I have a query, always failing with the following error:
Container exited with a non-zero exit code 1
]], TaskAttempt 2 failed, info=[Error: Failure while running task:java.lang.RuntimeException: java.lang.OutOfMemoryError: Java heap space
at org.apache.hadoop.hive.ql.exec.tez.TezProcessor.initializeAndRunProcessor(TezProcessor.java:173) [...]
The query itself is quite a small MERGE (Other much bigger queries work flawlessly):
MERGE INTO summary dst USING (
SELECT
e.id1
, e.id2
, e.id3
, e.name
, e.subject
FROM
mailing e
) src
ON
dst.id1 = src.id1
AND dst.id2 = src.id2
AND dst.id3 = src.id3
WHEN MATCHED
THEN UPDATE SET
name = src.name
, subject=src.subject
The source table has 1.7M rows (50M on disk), the destination has 75M rows, (1.5GB on disk).
Both are ACID tables, ORC.
On the image, map 1 is the one with the issue, and I cannot understand why it has only one task.
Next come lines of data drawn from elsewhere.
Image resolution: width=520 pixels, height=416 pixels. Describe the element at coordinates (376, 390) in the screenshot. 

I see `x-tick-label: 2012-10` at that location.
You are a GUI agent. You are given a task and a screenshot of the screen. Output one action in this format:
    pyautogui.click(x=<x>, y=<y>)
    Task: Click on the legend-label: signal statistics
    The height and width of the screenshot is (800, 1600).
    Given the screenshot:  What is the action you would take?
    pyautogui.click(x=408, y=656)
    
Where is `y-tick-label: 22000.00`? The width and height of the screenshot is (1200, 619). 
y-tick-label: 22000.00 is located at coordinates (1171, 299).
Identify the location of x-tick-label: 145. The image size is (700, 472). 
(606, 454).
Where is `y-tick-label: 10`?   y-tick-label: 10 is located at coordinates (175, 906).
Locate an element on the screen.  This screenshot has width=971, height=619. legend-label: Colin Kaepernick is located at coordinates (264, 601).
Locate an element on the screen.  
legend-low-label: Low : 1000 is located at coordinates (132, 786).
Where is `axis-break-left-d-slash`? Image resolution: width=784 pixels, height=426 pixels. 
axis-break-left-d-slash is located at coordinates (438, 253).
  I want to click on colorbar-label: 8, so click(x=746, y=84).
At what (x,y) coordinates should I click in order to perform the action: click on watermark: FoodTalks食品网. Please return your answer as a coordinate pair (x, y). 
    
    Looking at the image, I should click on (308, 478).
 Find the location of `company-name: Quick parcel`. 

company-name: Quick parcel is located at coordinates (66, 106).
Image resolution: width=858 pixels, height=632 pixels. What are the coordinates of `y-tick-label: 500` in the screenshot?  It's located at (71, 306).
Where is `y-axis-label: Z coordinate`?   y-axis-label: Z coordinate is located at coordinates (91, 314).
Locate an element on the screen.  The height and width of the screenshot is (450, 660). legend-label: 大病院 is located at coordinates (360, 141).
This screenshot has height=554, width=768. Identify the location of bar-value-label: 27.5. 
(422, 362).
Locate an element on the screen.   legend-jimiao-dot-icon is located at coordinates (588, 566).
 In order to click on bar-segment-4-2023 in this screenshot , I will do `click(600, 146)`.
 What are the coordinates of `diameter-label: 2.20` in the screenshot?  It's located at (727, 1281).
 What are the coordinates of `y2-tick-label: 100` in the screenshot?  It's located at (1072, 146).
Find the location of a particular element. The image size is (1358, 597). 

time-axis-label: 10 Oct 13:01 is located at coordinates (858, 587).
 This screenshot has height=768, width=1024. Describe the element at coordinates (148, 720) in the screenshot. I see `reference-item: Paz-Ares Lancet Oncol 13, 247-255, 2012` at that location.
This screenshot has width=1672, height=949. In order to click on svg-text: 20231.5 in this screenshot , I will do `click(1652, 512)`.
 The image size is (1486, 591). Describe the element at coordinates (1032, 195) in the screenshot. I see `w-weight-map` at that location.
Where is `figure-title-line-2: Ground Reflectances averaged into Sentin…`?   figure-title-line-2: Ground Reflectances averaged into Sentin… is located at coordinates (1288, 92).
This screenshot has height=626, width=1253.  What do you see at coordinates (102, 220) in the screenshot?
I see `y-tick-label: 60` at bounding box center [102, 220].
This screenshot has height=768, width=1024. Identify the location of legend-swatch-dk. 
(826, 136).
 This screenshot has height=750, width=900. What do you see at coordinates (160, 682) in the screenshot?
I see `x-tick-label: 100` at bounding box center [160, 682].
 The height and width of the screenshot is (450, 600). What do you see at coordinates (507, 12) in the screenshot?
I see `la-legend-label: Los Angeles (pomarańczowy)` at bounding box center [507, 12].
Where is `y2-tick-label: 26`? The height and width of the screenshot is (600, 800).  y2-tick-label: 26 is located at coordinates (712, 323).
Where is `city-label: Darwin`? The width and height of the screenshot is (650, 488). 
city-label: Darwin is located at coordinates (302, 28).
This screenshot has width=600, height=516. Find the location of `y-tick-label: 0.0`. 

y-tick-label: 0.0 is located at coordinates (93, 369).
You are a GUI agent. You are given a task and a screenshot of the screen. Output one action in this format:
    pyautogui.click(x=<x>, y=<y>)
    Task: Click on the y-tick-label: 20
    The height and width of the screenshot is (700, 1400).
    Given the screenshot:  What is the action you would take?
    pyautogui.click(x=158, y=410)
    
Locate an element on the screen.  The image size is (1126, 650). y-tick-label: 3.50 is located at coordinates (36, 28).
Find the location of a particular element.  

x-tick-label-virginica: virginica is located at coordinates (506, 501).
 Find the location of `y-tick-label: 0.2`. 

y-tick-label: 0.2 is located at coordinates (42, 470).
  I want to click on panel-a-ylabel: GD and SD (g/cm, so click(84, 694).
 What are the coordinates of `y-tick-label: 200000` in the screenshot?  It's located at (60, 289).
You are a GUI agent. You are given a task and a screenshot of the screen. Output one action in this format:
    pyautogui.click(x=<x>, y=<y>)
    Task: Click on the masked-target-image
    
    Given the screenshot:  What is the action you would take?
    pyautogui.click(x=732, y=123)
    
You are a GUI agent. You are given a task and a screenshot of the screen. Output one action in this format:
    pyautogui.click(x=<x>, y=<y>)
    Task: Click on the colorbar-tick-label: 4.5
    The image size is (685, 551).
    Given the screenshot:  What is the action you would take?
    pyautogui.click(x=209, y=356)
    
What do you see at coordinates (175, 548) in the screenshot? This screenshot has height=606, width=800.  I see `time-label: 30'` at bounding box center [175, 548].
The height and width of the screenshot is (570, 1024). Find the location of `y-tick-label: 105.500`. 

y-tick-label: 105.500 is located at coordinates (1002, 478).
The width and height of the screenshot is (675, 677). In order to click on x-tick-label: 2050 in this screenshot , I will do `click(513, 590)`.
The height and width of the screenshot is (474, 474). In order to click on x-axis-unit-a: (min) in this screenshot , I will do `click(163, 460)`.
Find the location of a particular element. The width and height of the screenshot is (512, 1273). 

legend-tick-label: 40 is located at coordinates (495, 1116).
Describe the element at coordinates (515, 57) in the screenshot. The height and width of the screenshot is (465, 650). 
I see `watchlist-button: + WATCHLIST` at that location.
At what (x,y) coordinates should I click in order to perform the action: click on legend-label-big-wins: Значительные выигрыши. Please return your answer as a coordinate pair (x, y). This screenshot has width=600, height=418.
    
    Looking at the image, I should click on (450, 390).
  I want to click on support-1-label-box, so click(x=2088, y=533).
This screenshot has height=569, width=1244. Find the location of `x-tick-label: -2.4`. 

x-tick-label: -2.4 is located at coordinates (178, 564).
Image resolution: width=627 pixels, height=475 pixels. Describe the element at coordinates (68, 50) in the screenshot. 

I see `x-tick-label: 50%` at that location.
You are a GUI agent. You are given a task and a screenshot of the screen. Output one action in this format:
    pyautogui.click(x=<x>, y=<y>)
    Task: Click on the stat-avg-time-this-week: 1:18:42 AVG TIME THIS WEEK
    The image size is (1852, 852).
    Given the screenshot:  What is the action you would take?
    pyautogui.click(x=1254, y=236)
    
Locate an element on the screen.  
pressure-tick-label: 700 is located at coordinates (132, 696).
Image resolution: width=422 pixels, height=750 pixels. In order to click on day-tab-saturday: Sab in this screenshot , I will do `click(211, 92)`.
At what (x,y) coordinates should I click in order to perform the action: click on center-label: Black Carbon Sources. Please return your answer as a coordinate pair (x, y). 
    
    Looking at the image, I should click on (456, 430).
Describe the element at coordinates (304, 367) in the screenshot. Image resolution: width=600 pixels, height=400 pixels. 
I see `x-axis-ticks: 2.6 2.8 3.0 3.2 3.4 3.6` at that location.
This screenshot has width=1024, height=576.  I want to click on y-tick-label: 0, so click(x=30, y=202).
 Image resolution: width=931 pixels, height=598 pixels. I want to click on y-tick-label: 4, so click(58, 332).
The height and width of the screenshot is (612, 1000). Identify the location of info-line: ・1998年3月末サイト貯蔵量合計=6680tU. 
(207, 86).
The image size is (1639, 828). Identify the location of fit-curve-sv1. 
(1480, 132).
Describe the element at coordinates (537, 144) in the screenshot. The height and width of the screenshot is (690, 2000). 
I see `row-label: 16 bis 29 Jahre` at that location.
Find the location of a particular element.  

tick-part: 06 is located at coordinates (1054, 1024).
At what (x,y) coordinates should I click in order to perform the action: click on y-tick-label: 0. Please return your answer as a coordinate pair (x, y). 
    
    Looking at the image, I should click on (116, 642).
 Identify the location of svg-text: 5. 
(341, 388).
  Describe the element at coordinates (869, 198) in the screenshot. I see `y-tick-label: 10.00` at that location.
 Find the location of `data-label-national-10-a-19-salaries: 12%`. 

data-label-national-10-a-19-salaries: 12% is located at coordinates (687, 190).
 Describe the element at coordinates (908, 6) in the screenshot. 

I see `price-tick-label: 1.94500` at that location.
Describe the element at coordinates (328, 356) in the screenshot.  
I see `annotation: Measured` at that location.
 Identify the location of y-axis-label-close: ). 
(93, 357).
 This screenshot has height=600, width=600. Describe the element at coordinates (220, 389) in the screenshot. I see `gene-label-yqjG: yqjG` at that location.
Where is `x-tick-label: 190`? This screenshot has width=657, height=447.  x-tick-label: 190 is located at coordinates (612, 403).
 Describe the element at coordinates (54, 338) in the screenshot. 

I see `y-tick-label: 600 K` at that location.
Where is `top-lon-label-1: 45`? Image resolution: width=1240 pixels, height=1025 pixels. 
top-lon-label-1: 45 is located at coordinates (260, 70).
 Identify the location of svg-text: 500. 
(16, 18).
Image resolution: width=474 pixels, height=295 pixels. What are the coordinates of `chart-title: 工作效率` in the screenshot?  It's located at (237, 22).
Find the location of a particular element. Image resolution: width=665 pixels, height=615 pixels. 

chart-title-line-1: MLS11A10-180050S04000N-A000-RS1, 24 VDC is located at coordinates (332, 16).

Naively I would think that more tasks would each have a smaller load and would work better, but I did not manage to do that.
Note that I maxed out already all memory parameters, I cannot do more on those:
yarn-site/yarn.nodemanager.resource.memory-mb = 24064
yarn-site/yarn.scheduler.minimum-allocation-mb = 1024
yarn-site/yarn.scheduler.maximum-allocation-mb = 24064
mapred-site/mapreduce.map.memory.mb = 4096
mapred-site/mapreduce.reduce.memory.mb = 8192
mapred-site/mapreduce.map.java.opts = 3276
mapred-site/mapreduce.reduce.java.opts = 6553
hive-site/hive.tez.container.size = 4096
Is there a way to increase the number of tasks in the mapper, or another way to not get this out of memory error?